Depuis le début de l'année 2007, 10 stations d'essence proposent du bio-éthanol, un carburant composé à 85 % d'huiles végétales et 15 % de pétrole. Ce n'est donc qu'une minorité de pompistes qui ont répondu positivement au gouvernement français, qui les appelait à répandre au maximum l'offre de biocarburant afin d'inciter les constructeurs automobile à mettre sur le marché des véhicules accessibles, prenant en charge le produit. L'État a promis, en échange de leur coopération, d'attribuer des subventions. Mais cet apport financier ne semble pas avoir convaincu les distributeurs.
Ce n'est donc pas pour tout de suite, l'ère des transports privés écolos, bien que de nombreux débats et mesures ont été prises durant les derniers mois. Certains français ont pourtant relevé le défi, en sachant que les nouvelles voitures vertes peuvent aussi supporter une essence traditionnelle, comme le sans plomb. Il est regrettable de voir que ces solutions restent peu accessibles au public, alors que le litre de bioéthanol coûte environ 0,7 euros, seulement. Si l'offre était plus répandue, il semble évident que les conducteurs français seraient prêts à changer de voiture, pour une question premièrement morale, mais aussi pour le portefeuille.

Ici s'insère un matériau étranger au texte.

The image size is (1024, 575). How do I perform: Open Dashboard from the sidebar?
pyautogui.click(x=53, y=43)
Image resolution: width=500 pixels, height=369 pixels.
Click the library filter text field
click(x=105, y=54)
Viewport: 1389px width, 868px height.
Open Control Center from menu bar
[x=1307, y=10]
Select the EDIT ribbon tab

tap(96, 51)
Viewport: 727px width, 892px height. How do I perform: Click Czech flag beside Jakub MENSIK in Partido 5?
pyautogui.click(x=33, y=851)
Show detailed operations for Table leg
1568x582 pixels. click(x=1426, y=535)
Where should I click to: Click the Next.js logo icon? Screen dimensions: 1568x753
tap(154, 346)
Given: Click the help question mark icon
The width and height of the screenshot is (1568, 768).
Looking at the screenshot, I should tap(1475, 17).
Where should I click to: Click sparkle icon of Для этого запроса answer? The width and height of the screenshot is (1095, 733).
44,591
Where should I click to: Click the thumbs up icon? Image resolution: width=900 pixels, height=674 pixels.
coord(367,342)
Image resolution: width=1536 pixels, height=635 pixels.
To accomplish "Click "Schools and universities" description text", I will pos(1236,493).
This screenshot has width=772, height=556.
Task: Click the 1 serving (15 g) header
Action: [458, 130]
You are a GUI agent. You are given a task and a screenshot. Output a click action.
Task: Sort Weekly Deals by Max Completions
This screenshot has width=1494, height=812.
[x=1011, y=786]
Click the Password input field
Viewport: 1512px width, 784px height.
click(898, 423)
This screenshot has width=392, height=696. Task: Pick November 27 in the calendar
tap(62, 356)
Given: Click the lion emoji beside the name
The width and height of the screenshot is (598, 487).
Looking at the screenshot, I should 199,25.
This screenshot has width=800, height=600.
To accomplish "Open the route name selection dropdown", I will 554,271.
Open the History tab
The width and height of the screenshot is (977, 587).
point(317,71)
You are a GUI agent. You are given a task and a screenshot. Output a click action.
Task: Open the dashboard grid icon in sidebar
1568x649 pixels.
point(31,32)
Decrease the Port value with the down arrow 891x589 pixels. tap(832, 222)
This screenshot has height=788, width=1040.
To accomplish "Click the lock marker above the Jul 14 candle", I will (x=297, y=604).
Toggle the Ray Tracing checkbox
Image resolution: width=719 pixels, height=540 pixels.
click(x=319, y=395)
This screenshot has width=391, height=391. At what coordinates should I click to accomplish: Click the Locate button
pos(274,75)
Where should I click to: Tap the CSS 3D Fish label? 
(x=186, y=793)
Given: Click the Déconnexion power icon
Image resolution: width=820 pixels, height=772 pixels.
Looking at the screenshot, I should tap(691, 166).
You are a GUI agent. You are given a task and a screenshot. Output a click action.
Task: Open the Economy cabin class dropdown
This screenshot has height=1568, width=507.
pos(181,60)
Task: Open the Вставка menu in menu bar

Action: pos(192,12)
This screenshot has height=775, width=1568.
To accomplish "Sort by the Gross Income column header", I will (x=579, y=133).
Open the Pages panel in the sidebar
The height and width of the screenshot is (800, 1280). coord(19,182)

Les pompistes restent pour l'instant sceptiques face à cette nouvelle entrée dans le marché. Sûrement gardent-ils en mémoire l'investissement à perte qu'ils ont mis en place dans le GPL, alors qu'il est désormais évident que les voitures roulant au gaz sont rares. Mais surtout, étant donné le nombre de recherches qui sont effectuées dans le domaine de l'essence biologique, le monde de l'automobile de se risque pas à se lancer dans une filière, alors que d'autres pourraient se voir accorder beaucoup plus de crédit dans un avenir proche.